Attendees at the SPBA 2008 Spring Meeting learned that DOL's enforcement new strategy is pursuing many more investigations & prosecutions as criminal (jail time) transgressions.  ERISA is unusual, because the law allows a transgression to be investigated as either a civil or criminal offense.  It can start out as civil and be bumped up to criminal if DOL feels it warrants it.

This insider insight from DOL's Chief of ERISA enforcement is very important, because some less-than-perfect practices which many sponsors & TPAs have fallen into will now lead to jail, not just a slap on the hand and fine.  Some examples are the timing of when amounts withheld from participant paychecks or contributed are actually placed into the plan assets trustÉÉ.and being sure that the requirements for having a trust are being met.  (A joint discussion by Fred & Anne on the trust issue is in this UPDATE.  Be sure to read It and apply it in a very forthright manner (not wishful thinking), because it has jumped from being an interesting detail to whether you & client go to jail.)

The other insider tip was that ERISA has exceptionally strong powers to demand and get information, and several case scenarios were given in which the TPA or sponsor was stalling.  Don't go there.  The next stop is jail.

Good news:  One purpose of the SPBA session was that DOL was interested to hear from the SPBA audience about areas & perpetrators of fraud, waste & abuse of plan assets.  Many stories of medical provider and pricing rip-offs were mentioned.  Traditionally, DOL enforcement has been aimed at the whole-employer or whole-TPA level, feeling that it did not have enough investigators to go after individual situations (such as per-doctor or per-bill).   The evidence from SPBA was compelling, so we are starting on a program to help DOL find and prosecute some sample cases.  If, doctors, medical facilities, PPOs, PBMs, etc hear about some of their friends having striped jumped suits with a stenciled number, pricing hanky-panky should abate.

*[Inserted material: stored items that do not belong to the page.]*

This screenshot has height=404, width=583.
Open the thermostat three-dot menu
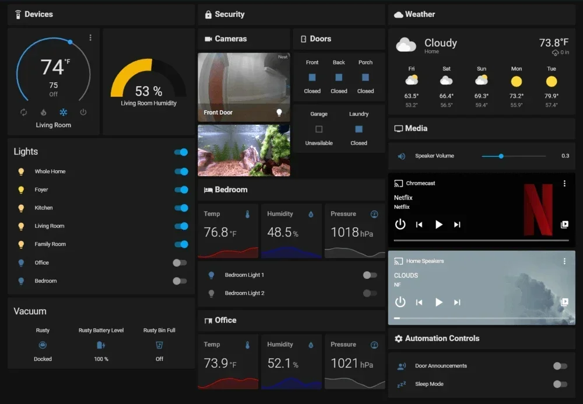pyautogui.click(x=90, y=38)
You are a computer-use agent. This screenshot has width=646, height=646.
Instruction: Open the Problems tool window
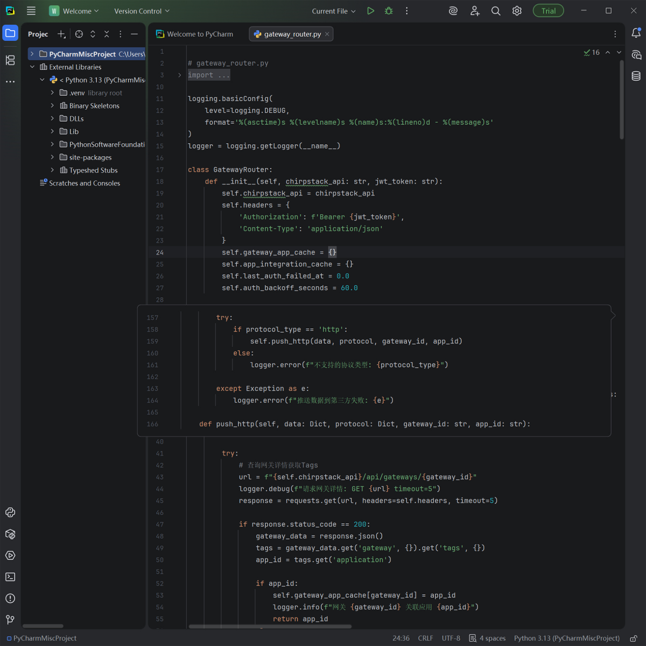pos(10,599)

What is DOL looking for in ERISA enforcement?  In a nutshell, they want to see if everyone who has any degree of fiduciary duty (anyone who has any discretionary powers, which almost all TPAs do) is doing everything with full disclosure of fees & favors being received that might conceivably be seen as being a conflict of interest or impacting the actions of the persons with fiduciary duty.  Anyone with fiduciary duty should always act in a way that would be judged prudent in each circumstance.

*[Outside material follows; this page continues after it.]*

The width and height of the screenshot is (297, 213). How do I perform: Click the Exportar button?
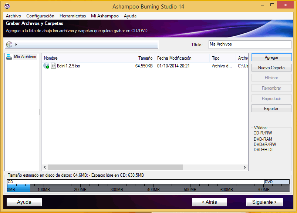271,109
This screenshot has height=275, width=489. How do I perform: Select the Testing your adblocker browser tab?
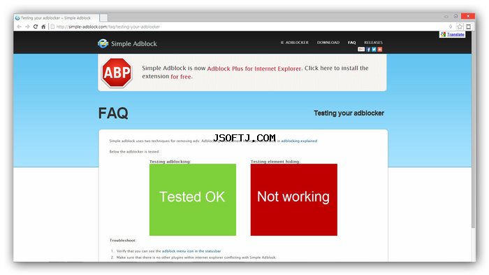point(56,17)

People often call and ask for "the list of what you can and can't do".  There is no such list.  Everything is judged in hindsight on the facts & circumstances of each situation.

However, there is a handy self-test.   If you are considering a situation or practice, imagine that some aggressive TV investigation show bursts into the door of your firm and looks at every document and shred of evidenceÉ.and interprets everything in the most guilty-seeming context.   If there is anything that you think would be exposed on that TV show that would be embarrassing...theb that is a great hint that it probably has ERISA fiduciary concerns.    Most people get into ERISA enforcement trouble when they rationalize some goofy reason why they are allowed to do something (a.k.a. wishful thinking), or TPAs get into trouble because they don't want to stand up to a client's "idea".  Don't become jailbait.